14. This can either lead to over regimentation or lack of discipline in the professional fields and social communication. And also in public administration.

15. The main reason for communal strife in our nation can be connected to the feudal content in our languages.

16. Pejorative words are used to students by the teachers. It is not conducive to the personality development of all students. It can lead to a diabolic personality development in certain students, and personality depreciation in others.

17. Persons who belong to the higher echelons of the administration and those who are financially strong and influential would find it easy to communicate with the bureaucracy and the police. This in many ways leads to a feeling in them that both the administrative set-up as well as the police machinery is their private fiefdom for personal use.

18. Common man’s individuality is inversely affected by the feudalism in the language. For he or she would receive lower class words of addressing and referring to from the administration and police personnel.

19. He or she may find the government departments, including the police, non-supportive when he or she has to approach them.

20. Lower placed persons may find it difficult to negotiate, argue or debate from a position of dignified stature with the personnel in administrative departments, and other persons who are placed superior to him or her by feudal words.

21. From an overall perspective, the feudal communication structure in Malayalam can negatively affect: Jurisprudence, Administrative efficiency, Personality development of the people, Police behaviour to the common man, Quality of education, Social communication (which can only move through pre-defined routes of hierarchy and subordination) etc.

22. People would feel repulsion to the nation as soon as they get to see the good sides of English and make desperate attempts to migrate to English nations.

23. In their haste to reach move away from the people kept on the lower side of the feudal words, the public servants would go in for corrupt means to make money.

24. English can bring in dignity to many professions other than only to government jobs, doctoring, engineering, teaching and such.

25. An education system based on feudal vernacular languages does necessarily degrade a lot of professions, while it ennobles a few others. Thus it is discriminatory.

26. A child of a common man who gets naturally indoctrinated thus by the feudal vernacular shall sense his father’s and mother’s profession to be low-grade, for he or she would see the doctors, engineers, government employees, teachers etc. being given higher grade words and usages.

27. Education that is devoid of good English is not good education.

28. Primary education should be differentiated from technical knowledge. Technical knowledge would include such things as Carpentry, Software Engineering, Medical profession, Mathematics, Physics etc.
29. Good knowledge in English is by itself a grand education that cannot be competed with by feudal vernaculars.
30. Social classes that have been amalgamated into the Indian nation such as the Adivasis, have been despoiled, since even their clan chieftains have been degraded by the use of lower grade words by even the government peons and policemen of shipai rank, apart from all other officials.

31. Teachers who do not have adequate knowledge in English would only send the message to the children that English is a foreign language that should not be studied.

32. It is in many ways a fooling of the child and his or her parents.

33. Parents spend a lot of money and daily effort to get their children to school, where their children are simply fooled into believing that they are learning a lot, even without learning a bit of English.

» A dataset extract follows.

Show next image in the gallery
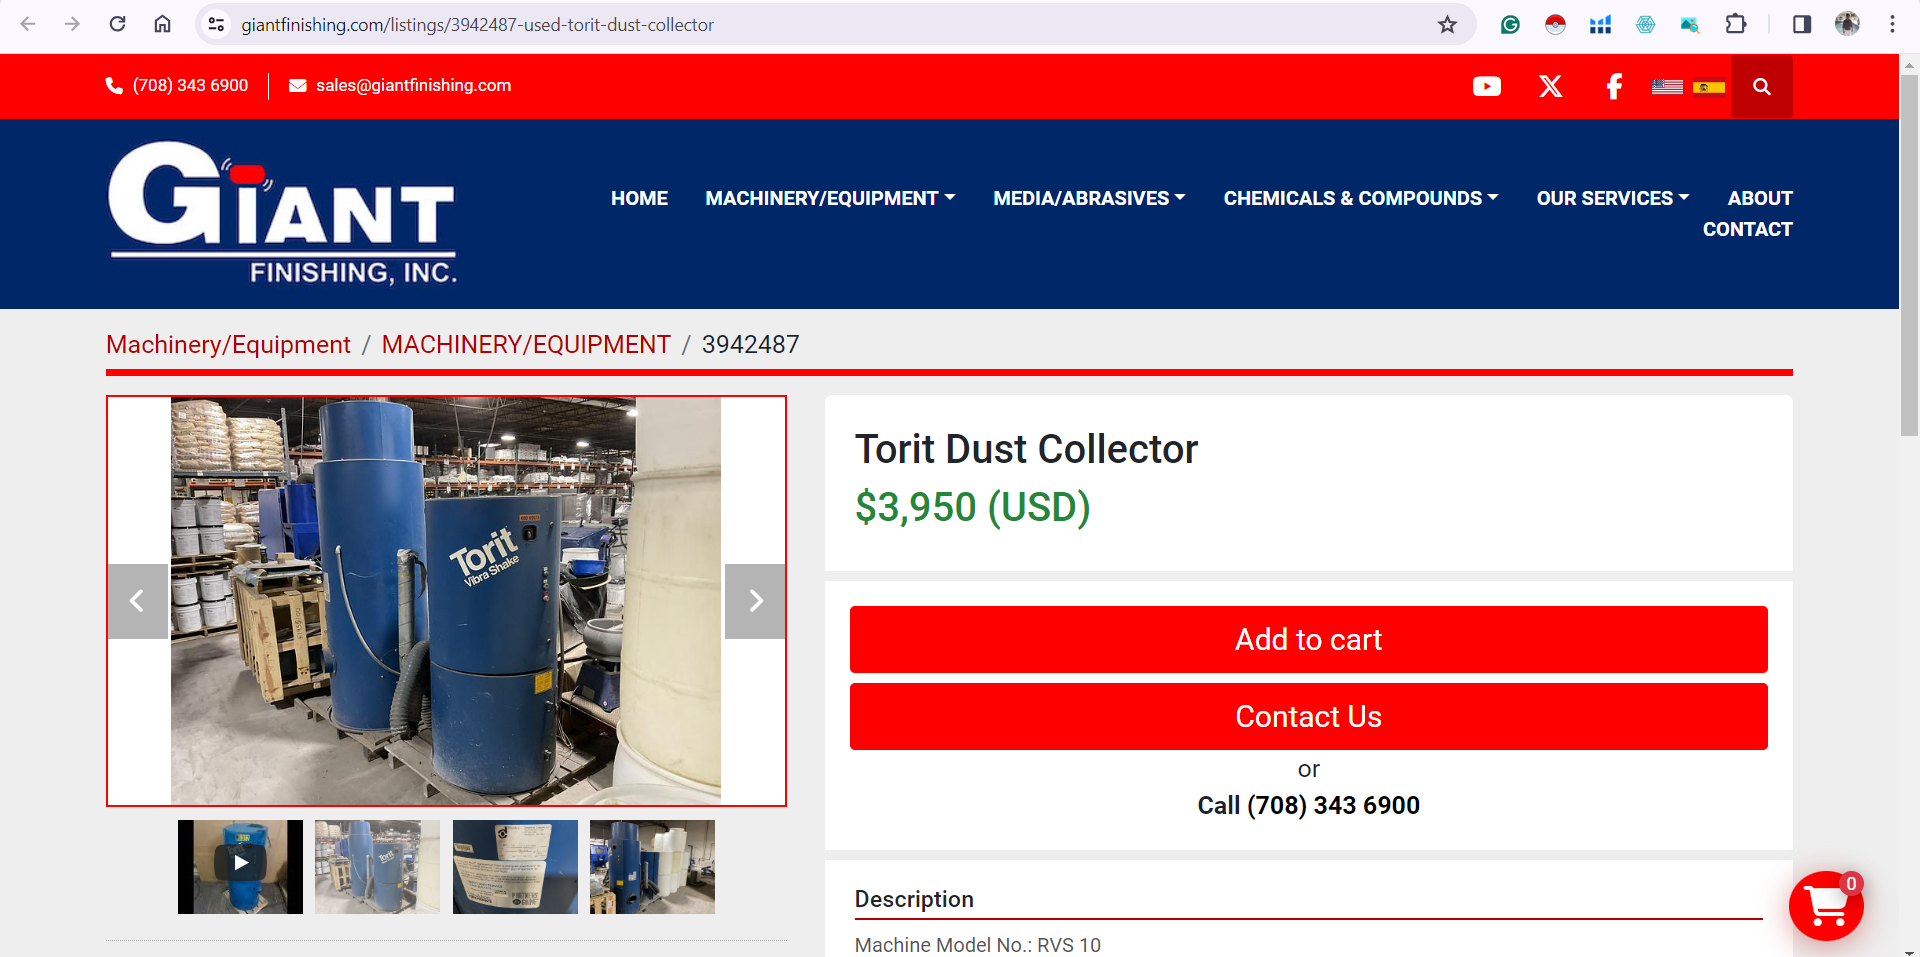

34. Individuals who feel that they have been fooled by current day education and education policy makers have the right to sue the authorities and individuals concerned for depriving them of the right and opportunity to learn good English.

35. When children are being taught Malayalam, they or their parents should be informed about the feudal character of Malayalam; and their position viz-a-viz that of their teachers and others.

36. For feudal languages extend a diabolic right to others to define, dominate, distract and even socially strangle a person. There is no defence against this attack that can come through words, even in its soft spoken form.